Berberine is known for its ability to promote intestinal health as well as support the health of the liver. Many people use it for digestive purposes, but it also has the potential to encourage weight loss.
The compound has been researched and found to slightly reduce food consumption in mice. Even more promising, though, is that berberine has been proven to increase the mice’s energy levels and performance in a laboratory setting. Finally, some studies have shown that berberine can reduce body fat in animals.
Although more research is needed before human trials, these findings make berberine an interesting target for weight loss efforts.
How Does Berberine Work?
Berberine is one of the isoquinoline alkaloids, which are naturally present in many plants. The alkaloid has been shown to target the gut microbes that cause obesity. When consumed by the mice, berberine encourages the growth of bacteria that help produce butyrate, a compound that reduces intestinal permeability and blood cholesterol levels – both of which contribute to heart health.
The compound also interferes with the activity of a particular enzyme, lipase, which breaks down fats within the body. This ability makes it a notable contender for weight loss as it prevents the conversion of adipose tissue to fat, hence its anti-obesity properties.
How Much Weight Can You Lose With Berberine?
Although the compound’s ability to reduce food consumption in mice has not yet been proven in humans, its impact on weight loss is intriguing. The scientific community has coined the term ‘berberine therapy’ to describe the use of the compound to treat obesity in animals, and preliminary studies in humans show that it may be an effective therapy for this condition. Additionally, some studies suggest that taking berberine could help improve depression symptoms.
A few well-conducted clinical trials have examined the impact of berberine on obesity and found that the compound can reduce body weight in humans. The results were promising, with participants losing an average of 2.7 kg following 12 weeks of treatment.
Additionally, some studies have shown that berberine intake can reduce body fat mass and improve lipid profiles in animals – both of which are desirable in people. Further trials are needed to determine the isoquinoline alkaloid’s effectiveness in humans, however.
Like many other weight loss supplements, berberine carries a few safety concerns that must be considered.
Firstly, people with acute kidney injury, congestive heart failure, and liver dysfunction should avoid taking this ingredient. Secondly, the compound has a poor bioavailability when taken orally – it is almost entirely absorbed in the gut and rarely reaches the bloodstream. Finally, individuals taking prescription blood thinners or with a history of cardiovascular disease should not take berberine as it may increase their risk of bleeding.
Dosage And Considerations
The compound is most effective when consumed in a powdered or tablet form along with food – especially high-fat meals. It is usually recommended to take 1 gram of the product twice a day with food. Some research has shown that berberine can be more effective when combined with other weight loss supplements.
The compound is generally well-tolerated by humans, with mild side effects including diarrhea, abdominal discomfort, and flatulence being the most common.
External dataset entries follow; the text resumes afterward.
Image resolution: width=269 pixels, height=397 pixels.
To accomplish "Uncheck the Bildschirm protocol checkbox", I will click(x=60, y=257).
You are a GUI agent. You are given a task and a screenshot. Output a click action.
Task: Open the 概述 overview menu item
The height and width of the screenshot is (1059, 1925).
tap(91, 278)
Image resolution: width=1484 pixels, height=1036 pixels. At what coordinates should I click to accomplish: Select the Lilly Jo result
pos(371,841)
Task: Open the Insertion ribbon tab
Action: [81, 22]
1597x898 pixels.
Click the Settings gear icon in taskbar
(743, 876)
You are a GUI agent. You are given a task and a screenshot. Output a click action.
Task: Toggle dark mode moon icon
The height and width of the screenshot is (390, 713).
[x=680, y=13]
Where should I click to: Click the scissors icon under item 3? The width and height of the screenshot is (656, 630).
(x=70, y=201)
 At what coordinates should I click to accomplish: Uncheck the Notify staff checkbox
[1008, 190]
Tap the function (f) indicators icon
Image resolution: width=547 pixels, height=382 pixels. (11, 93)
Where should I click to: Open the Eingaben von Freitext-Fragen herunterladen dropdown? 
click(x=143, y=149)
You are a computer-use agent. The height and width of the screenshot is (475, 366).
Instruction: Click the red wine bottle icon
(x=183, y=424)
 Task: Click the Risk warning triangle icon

The safety of the compound has not yet been established in pregnant women or children.
If you’re looking for an inexpensive, easy, and safe way to lose weight, then berberine is a good option – especially if you’re prone to digestive issues or have a history of liver disease. Because of its ability to improve health and reduce weight, the compound has become quite popular among people on social media who are trying to lose a few pounds – particularly those who are committed to doing so without drugs or supplements.
Although more research is needed to establish its effectiveness in humans, berberine may be a good choice for people seeking to improve their health – particularly those who are prone to obesity or have a family history of the condition. If you’re not sure whether or not this compound is right for you, then it is best to consult with your personal physician.